Design Engineering

Canadian lunar robot rocks NASA competition

By Design Engineering Staff   

General Aerospace Aerospace Laurentian University NASA Robotics

Laurentian University mechanical engineering students set world record at NASA’s lunar mining robotics contest.

Eight mechanical engineering students from Sudbury’s Laurentian University claimed victory at the international NASA Lunabotics competition in Florida, beating out engineering teams from 40 international universities.

The team designed, built and operated a remote-controlled excavating unit or lunabot that set a world record for the competition, digging up more than 243 kilograms of simulated moon rock in 15 minutes.
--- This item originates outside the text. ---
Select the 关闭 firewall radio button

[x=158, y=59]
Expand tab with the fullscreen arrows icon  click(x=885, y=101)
The second place team dug up and deposited just over 172 kilograms.

Laurentian team member Myles Chisholm with a canister of the simulated moon dirt (lunar regolith) used in the Nasa Lunabot competition.

All of the lunar robots were designed to excavate and deposit a synthetic material (lunar regolith) that simulates the lunar surface. The teams have to wear protective gear when handling the simulant, and otherwise operate the machine remotely via laptop, from inside a trailer.
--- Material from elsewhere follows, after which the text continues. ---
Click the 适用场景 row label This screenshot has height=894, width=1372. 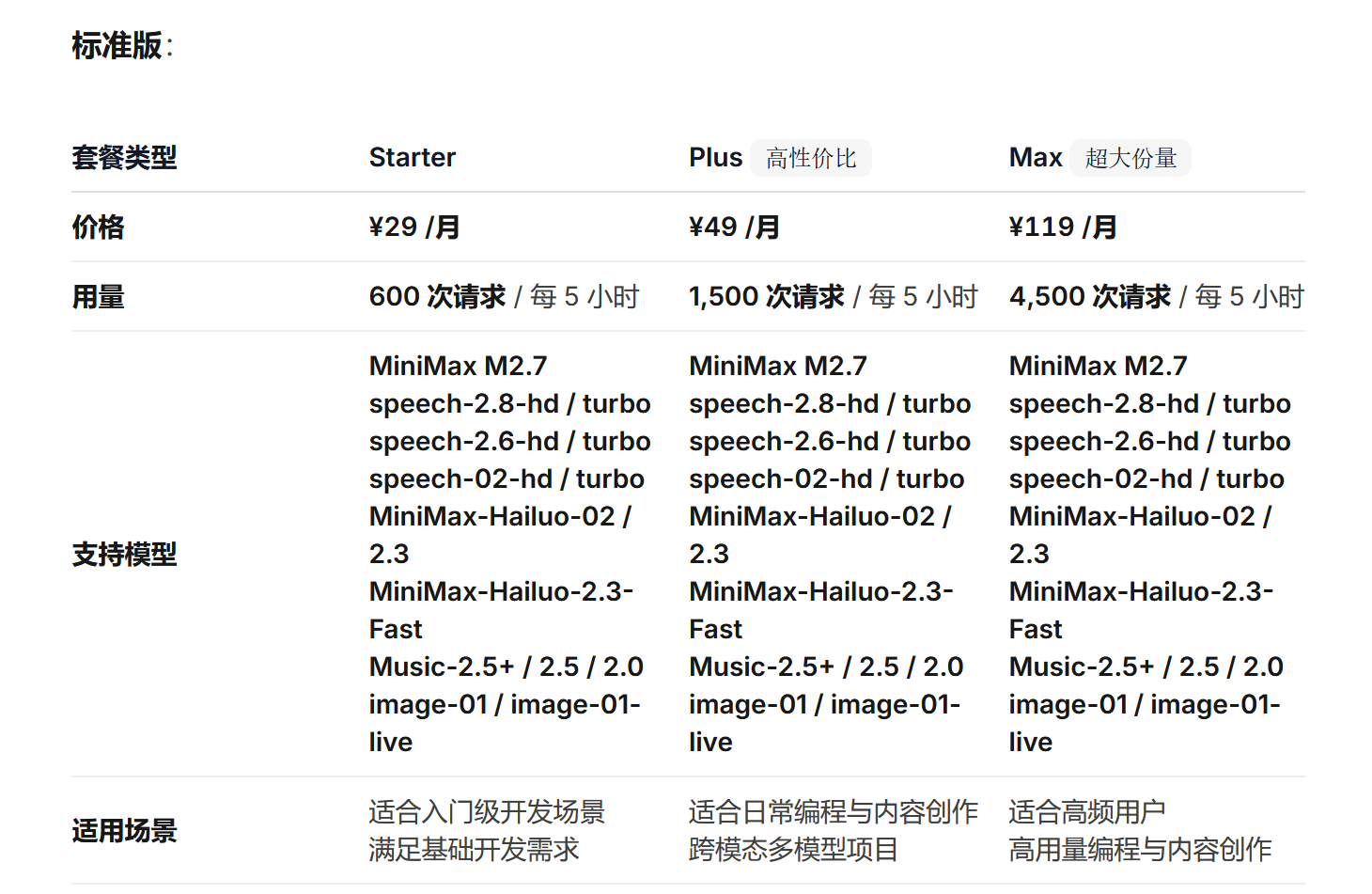click(124, 831)
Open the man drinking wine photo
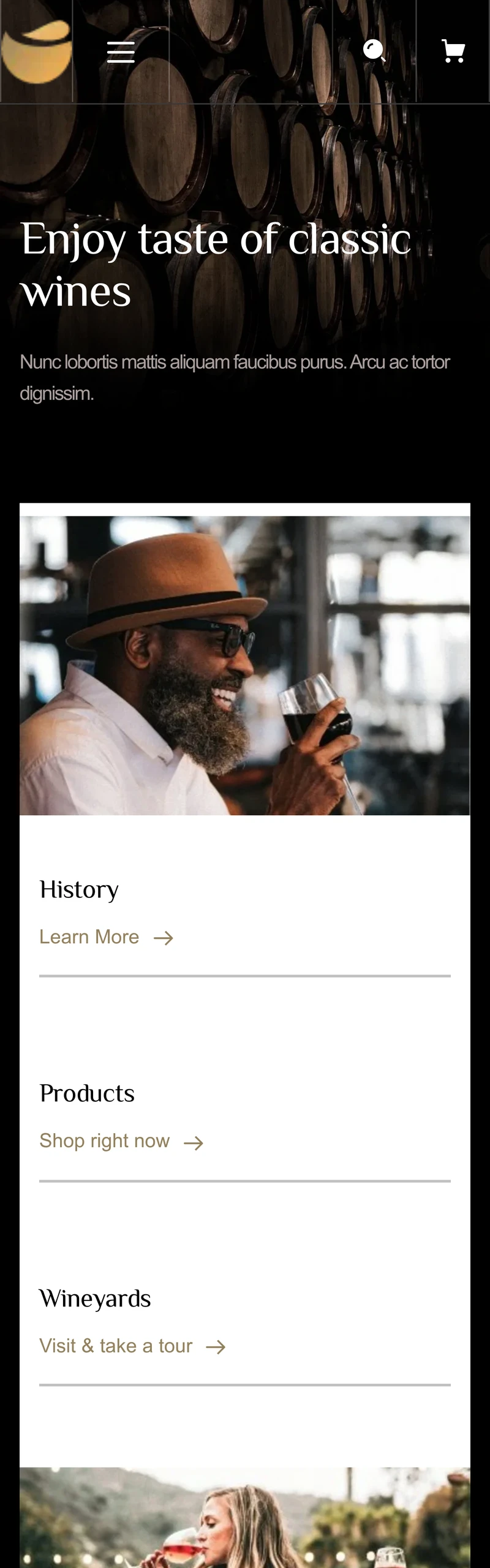 (245, 666)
The winning team members include Samuel Carriere, Patrick Chartrand, Stephane Chiasson, Myles Chisholm, Drew Dewit, Greg Lakanen, Jeffrey Pagnutti, and Jean-Sebastien Sonier. The students are among Laurentian’s four-year-old engineering program and designed their lunabot as part of their senior project


As their prize, the Laurentian team will receive a $5,000.00 scholarship and an invitation to Cape Canaveral to view a Shuttle launch.